Naomi Talks About the Reasons Men Abuse Their Wives or Girlfriends, and Some Tactics They Use to Justify Themselves and Degrade Their Partners

Then the conversation got serious again, as Naomi said, "This book I've been reading about wife beaters says dictators of countries have the same mentality as them, believing their people are theirs to do what they like with and that they're entitled to be harsh with them if they like. They'll often try to make sure they come across well to their people, even if it means telling all kinds of lies about and cruelly repressing anyone who opposes them. And they'll often blame groups of people they're oppressing for their oppression, or for the reasons why their countries are in the state they're in, such as by claiming those people have been victimising the people of their countries so they need to be punished and put down.

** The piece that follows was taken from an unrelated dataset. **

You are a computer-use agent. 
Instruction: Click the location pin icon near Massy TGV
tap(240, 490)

"Anyway, The author of this book I read about wife beaters says abusers tend to think they've got the right to control their partners and punish them for what they see as disobedience, when 'disobedience' might in some cases just be a woman's attempts to stand up for her rights or do something for herself instead of devoting all her time to serving him or staying under his control. So an abuser can think of the relationship a bit like one between a child and an oppressive parent, where the wife has to do what she's told, - although abusers can resort to some pretty childish ways of punishing their partners, such as smashing their things.

"Some abusers control their partners more than others, or some parts of their lives more than others. Some, for instance, will tolerate their wives having their way when it comes to some decisions about the children, but fly off the handle if their wives are reluctant to change the television channel when they want to watch something on another one.

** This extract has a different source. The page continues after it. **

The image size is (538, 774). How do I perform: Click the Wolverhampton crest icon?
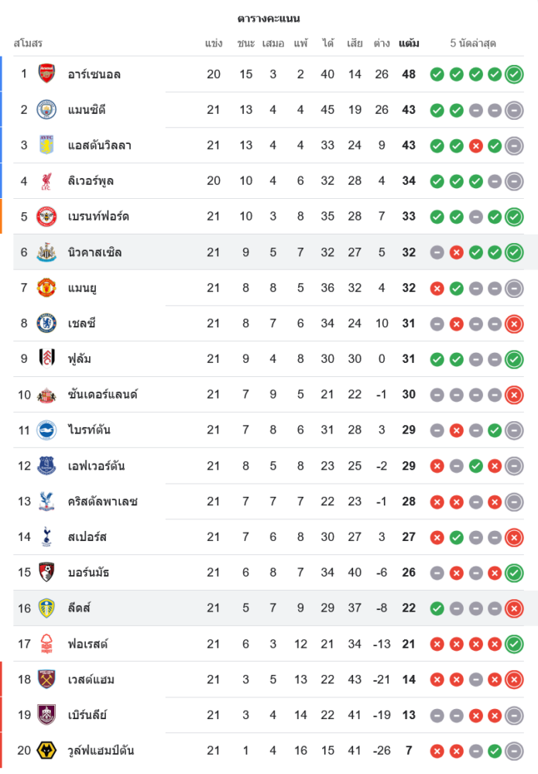pyautogui.click(x=47, y=751)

"An abuser will expect his wife to defer to his opinions as the superior ones, and to do whatever it takes to satisfy his needs, although he'll likely never be fully satisfied, because he'll think she could always be doing more. And he'll likely believe he's entitled to do just what he wants with no criticism from his partner.

"Although an abuser will be controlling, he'll likely insist that his partner's the controlling one if she tries to get him to be more responsible or to behave better.

"When an abused woman gets angry with her abuser, no matter what he's done, he's likely to try to persuade her and other people she's just crazy and hysterical. Having as much power over her as he wants will partly rely on him discouraging her from putting up a resistance to his demands and ability to do what he likes. Anger is a challenge to his authority that he won't like.

"The reason an abuser will often be so angry is because he has such impossible demands on his partner that it doesn't take much at all for her to displease him by not meeting them. He feels entitled to have his high expectations met all the time, no matter what. If he were to lower his unrealistic expectations and stop feeling entitled to be so demanding, his anger would diminish.

"Another thing abusers often do is to twist their accounts of things so it makes it seem as if their wives and girlfriends are the abusive ones, and they're the victims. For instance, when some abusers attack their wives, no matter how seriously, they'll get indignant at any attempts at violence in self-defence their wives make, and consider that any more violence they commit against their wives is justified as self-defence or punishment.

"They can give accounts of arguments and abusive incidents where they don't even mention what they themselves did to trigger off the problem, making it look as if their wives or girlfriends just yelled at them or did other things for no good reason. Their partners' side of the story can sound very different. For instance, an abuser might say his wife just nagged and criticised him for about half an hour till he just couldn't take it any more and insulted her and walked out. But he might completely fail to mention that he'd been saying abusive things all day to her before that happened, and that he's exaggerating the amount of time she had a go at him for, as if he thinks his abuse of her is so much the norm he doesn't even notice he's doing it, or thinks he's totally entitled to do it, but that it's an offence for her to stand up for herself and have a go at him.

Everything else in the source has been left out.